Physical therapy third-year student Cara Morrison was selected for the American Physical Therapy Association (APTA) Section on Women’s Health 2018 APTA Federal Advocacy Forum Scholarship. Recipients of the scholarship also are given conference registration for the Federal Advocacy Forum, including hotel, travel and dining expenses, as well as mentoring from the Section on Women’s Health Federal Government Affairs Chair.
Morrison discovered her passion for advocacy after a lobbyist for the Nebraska Physical Therapy Association (NPTA) came to speak to Creighton students about state legislation affecting physical therapy practice. Morrison realized during the presentation that she wanted to get involved and make her voice heard to further her profession and benefit her future patients.
Since then, Morrison has become the APTA Nebraska Student Core Ambassador, a position recently added as part of the Nebraska Student Special Interest Group (NSSIG) board. Through NSSIG, she and other student members host an annual educational event to raise money for the Physical Therapy Political Action Committee (PT-PAC). Additionally, Morrison received a scholarship sponsored by the NPTA to attend the APTA State Policy and Payment Forum last September.
Morrison’s specific interest concerns pelvic floor health. She has completed the first-level pelvic floor course and will soon begin research using ultrasound imaging for pelvic floor biofeedback.
“I strongly believe there is a great need for advocates to educate our governing bodies and communities about the benefits of pelvic health physical therapy on not only women, but also men and children,” says Morrison. “I will continue to advocate for the profession and specialty on both the state and federal levels.”

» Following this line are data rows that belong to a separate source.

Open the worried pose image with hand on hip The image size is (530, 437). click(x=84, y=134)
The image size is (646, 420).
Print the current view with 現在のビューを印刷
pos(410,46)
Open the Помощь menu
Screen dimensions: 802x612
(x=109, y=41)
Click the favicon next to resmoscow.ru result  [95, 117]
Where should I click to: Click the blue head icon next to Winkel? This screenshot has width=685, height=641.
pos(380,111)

The Federal Advocacy Forum took place recently in Washington, D.C., on Capitol Hill. The purpose of the annual conference is to bring together physical therapists from around the country to discuss federal legislation how it would affect the practice of physical therapy and patients. On the third day, Morrison met with members of Congress or their staff in support of physical therapy. “We want Congress to know that physical therapy has a strong presence in legislative advocacy. For example, in the past, physical therapists successfully advocated repealing the Medicare therapy cap,” Morrison says.